▶ **DATASET CONTENT**
= Beginning of Section =

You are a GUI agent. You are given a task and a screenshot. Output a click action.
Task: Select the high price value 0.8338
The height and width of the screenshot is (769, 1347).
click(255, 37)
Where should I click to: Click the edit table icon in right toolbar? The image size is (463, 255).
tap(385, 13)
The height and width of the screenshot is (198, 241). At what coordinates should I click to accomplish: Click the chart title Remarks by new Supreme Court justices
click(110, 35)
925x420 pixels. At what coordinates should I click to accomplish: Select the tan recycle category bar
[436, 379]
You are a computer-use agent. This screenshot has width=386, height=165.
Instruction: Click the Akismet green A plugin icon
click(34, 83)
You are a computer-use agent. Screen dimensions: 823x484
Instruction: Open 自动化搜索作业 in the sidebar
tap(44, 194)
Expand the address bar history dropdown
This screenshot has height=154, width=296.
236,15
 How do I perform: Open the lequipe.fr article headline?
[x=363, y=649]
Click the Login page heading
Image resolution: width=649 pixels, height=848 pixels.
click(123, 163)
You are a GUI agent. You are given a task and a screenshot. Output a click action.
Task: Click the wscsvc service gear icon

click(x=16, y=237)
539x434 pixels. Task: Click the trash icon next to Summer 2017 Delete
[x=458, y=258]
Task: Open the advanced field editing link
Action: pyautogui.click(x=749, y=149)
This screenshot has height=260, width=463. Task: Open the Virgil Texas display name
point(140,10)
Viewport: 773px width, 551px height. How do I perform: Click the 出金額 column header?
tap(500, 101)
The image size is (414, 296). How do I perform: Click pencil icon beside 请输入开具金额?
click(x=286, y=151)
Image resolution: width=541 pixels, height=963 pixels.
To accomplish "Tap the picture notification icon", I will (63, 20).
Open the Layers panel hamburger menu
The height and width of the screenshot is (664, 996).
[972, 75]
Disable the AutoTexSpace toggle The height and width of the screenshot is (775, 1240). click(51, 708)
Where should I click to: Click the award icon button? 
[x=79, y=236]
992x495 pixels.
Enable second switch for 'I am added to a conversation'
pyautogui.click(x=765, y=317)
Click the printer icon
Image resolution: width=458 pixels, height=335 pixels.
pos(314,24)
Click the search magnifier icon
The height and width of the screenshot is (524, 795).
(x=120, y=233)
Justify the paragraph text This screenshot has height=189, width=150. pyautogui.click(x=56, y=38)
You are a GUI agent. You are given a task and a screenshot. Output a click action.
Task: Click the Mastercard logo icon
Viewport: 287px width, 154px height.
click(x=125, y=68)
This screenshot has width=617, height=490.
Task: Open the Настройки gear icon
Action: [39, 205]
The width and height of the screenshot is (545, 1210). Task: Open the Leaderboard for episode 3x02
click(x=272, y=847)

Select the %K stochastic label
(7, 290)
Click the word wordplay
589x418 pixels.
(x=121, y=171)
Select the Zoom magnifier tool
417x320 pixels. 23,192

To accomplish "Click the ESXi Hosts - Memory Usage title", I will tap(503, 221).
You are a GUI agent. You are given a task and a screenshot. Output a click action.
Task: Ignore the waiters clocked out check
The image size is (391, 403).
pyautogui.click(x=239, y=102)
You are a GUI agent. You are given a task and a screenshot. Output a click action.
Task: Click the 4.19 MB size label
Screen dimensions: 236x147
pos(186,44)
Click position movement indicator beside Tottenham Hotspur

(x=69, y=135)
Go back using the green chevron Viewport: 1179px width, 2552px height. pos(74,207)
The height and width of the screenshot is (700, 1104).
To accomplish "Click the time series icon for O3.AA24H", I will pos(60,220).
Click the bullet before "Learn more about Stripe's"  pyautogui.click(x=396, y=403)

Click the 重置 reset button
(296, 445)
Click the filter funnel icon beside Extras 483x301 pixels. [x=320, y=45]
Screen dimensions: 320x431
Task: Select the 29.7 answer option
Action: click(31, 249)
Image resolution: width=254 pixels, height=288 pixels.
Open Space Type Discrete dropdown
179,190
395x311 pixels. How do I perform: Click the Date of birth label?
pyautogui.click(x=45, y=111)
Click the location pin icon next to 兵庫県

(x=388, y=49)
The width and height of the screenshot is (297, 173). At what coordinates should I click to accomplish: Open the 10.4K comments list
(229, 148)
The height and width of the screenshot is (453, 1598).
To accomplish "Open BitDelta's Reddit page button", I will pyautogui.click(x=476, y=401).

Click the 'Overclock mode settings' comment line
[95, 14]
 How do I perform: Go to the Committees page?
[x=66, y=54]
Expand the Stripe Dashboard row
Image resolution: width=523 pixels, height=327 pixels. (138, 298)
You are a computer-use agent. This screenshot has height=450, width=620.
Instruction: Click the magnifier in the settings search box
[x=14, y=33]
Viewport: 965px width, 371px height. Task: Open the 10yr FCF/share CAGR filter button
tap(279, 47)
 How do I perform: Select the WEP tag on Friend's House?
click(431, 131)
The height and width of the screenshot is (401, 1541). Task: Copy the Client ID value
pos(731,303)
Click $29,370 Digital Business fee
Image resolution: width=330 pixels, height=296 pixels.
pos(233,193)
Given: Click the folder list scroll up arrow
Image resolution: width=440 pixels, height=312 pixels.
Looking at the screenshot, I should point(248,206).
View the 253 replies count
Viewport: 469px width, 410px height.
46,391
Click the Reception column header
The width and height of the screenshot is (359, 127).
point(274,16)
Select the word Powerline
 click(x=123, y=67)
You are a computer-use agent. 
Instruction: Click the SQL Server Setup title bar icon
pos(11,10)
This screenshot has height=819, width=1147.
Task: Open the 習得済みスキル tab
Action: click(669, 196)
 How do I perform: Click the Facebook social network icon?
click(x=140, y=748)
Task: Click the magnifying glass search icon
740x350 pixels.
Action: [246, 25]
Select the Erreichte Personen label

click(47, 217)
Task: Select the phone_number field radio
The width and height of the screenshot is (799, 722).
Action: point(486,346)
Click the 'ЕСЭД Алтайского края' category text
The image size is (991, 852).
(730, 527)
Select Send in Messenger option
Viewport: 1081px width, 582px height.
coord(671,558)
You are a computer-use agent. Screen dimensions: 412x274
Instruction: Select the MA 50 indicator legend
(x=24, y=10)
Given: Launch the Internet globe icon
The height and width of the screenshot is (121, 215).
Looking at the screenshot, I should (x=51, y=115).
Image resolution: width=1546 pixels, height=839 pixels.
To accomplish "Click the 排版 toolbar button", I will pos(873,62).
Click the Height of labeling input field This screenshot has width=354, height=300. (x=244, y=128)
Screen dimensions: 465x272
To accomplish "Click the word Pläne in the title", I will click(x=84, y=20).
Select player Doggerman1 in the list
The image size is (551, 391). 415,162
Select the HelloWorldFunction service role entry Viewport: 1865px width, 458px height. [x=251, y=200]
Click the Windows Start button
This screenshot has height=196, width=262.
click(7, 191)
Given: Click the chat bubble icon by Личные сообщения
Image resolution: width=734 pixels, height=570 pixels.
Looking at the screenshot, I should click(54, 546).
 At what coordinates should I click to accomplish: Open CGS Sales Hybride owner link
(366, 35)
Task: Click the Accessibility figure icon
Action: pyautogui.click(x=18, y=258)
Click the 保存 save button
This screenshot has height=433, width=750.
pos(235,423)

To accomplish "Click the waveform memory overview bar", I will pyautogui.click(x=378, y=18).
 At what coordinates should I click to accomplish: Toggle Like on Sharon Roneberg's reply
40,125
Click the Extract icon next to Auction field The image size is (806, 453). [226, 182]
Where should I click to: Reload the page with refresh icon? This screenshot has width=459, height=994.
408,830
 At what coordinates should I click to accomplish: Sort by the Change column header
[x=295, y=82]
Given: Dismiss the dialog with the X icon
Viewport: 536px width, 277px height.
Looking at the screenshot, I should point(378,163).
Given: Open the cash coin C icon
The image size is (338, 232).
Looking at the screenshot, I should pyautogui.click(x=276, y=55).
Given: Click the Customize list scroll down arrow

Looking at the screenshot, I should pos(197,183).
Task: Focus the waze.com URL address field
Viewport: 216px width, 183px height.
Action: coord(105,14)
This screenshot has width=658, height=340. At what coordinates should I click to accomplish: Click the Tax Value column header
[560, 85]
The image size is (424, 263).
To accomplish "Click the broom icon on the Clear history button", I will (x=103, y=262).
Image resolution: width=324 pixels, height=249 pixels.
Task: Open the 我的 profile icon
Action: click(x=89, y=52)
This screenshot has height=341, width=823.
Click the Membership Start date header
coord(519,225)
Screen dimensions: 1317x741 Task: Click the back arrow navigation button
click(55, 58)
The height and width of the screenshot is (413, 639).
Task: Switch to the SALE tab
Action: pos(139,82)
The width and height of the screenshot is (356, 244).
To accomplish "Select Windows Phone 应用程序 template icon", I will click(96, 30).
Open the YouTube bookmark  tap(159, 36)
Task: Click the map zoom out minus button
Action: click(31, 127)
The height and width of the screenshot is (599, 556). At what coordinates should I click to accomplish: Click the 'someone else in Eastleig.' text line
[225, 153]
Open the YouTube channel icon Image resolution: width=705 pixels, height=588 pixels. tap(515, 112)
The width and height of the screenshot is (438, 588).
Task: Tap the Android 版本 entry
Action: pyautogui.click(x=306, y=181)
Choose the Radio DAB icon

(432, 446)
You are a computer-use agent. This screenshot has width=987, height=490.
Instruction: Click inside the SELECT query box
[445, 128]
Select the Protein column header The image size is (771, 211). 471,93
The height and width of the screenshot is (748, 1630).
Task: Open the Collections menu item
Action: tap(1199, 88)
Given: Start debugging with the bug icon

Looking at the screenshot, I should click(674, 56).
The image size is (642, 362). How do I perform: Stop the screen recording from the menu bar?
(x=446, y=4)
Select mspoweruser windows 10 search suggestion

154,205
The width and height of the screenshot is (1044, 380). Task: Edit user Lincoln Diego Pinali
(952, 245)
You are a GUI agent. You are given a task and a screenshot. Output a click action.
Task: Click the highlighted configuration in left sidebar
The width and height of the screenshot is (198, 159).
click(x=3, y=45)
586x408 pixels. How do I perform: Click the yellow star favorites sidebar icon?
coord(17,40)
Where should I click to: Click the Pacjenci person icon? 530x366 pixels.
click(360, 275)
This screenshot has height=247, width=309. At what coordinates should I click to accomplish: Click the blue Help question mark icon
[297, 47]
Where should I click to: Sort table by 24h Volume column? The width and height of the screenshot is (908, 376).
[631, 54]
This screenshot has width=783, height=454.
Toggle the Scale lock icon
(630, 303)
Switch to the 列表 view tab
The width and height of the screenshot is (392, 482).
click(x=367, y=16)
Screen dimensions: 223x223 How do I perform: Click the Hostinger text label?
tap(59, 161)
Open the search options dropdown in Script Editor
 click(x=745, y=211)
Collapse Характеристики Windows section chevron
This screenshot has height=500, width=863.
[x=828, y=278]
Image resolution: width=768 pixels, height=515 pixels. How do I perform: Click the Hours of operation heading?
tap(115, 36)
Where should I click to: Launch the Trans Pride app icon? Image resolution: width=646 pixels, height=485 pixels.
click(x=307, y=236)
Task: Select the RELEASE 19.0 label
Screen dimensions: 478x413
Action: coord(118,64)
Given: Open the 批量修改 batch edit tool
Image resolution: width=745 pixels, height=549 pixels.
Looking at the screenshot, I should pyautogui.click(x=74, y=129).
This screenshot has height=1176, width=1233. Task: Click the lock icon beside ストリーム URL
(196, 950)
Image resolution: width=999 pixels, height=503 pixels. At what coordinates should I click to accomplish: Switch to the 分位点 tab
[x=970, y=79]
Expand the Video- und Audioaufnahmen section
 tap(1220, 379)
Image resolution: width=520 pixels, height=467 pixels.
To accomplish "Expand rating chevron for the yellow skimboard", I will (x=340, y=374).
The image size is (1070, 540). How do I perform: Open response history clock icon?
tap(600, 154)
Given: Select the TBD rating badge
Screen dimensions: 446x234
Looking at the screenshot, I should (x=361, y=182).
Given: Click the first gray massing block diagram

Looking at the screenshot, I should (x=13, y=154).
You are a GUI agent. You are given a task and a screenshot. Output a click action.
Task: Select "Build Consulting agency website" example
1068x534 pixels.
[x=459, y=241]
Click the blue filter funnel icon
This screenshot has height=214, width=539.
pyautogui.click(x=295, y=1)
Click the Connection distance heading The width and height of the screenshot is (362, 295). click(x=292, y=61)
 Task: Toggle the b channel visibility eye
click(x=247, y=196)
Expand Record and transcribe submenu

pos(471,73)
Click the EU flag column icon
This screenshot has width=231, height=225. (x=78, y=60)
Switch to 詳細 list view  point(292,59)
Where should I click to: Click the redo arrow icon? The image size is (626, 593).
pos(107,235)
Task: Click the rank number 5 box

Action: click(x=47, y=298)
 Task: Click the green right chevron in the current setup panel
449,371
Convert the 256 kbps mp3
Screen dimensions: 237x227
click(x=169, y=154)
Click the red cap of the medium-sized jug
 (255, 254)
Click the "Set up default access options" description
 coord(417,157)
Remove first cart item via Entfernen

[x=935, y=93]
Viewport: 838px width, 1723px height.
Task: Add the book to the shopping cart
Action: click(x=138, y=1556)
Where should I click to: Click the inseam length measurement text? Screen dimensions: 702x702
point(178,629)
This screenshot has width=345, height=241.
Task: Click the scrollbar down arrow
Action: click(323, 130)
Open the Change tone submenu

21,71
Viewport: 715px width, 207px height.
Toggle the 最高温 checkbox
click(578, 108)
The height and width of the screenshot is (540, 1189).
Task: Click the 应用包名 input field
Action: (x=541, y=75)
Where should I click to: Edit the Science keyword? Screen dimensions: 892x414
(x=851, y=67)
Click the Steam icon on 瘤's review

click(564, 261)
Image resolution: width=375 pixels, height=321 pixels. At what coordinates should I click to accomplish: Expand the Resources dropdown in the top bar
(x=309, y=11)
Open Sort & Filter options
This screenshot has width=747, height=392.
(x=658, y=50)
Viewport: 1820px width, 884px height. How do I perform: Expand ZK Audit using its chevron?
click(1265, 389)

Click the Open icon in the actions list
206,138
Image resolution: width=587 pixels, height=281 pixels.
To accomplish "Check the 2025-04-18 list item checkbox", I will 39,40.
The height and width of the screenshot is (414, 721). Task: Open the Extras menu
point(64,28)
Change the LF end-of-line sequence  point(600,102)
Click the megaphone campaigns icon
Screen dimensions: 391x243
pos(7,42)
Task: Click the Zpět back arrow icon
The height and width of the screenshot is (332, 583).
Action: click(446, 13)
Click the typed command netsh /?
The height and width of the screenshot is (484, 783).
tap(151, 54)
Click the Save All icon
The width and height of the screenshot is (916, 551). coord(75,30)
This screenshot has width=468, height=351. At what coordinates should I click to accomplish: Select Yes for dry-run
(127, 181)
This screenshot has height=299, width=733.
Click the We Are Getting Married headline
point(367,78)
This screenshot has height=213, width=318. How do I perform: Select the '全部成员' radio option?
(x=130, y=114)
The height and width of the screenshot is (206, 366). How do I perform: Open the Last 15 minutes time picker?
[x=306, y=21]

= End of Section =

▶ **PROBLEM TO WORK ON**
Among the entries above, find the line with "How do I perform: Click the Facebook" and the line with "Task: Select the phone_number field radio"; give again exactly these two lines and all lines between them.

▶ **THE ANSWER**
 How do I perform: Click the Facebook social network icon?
click(x=140, y=748)
Task: Click the magnifying glass search icon
740x350 pixels.
Action: [246, 25]
Select the Erreichte Personen label

click(47, 217)
Task: Select the phone_number field radio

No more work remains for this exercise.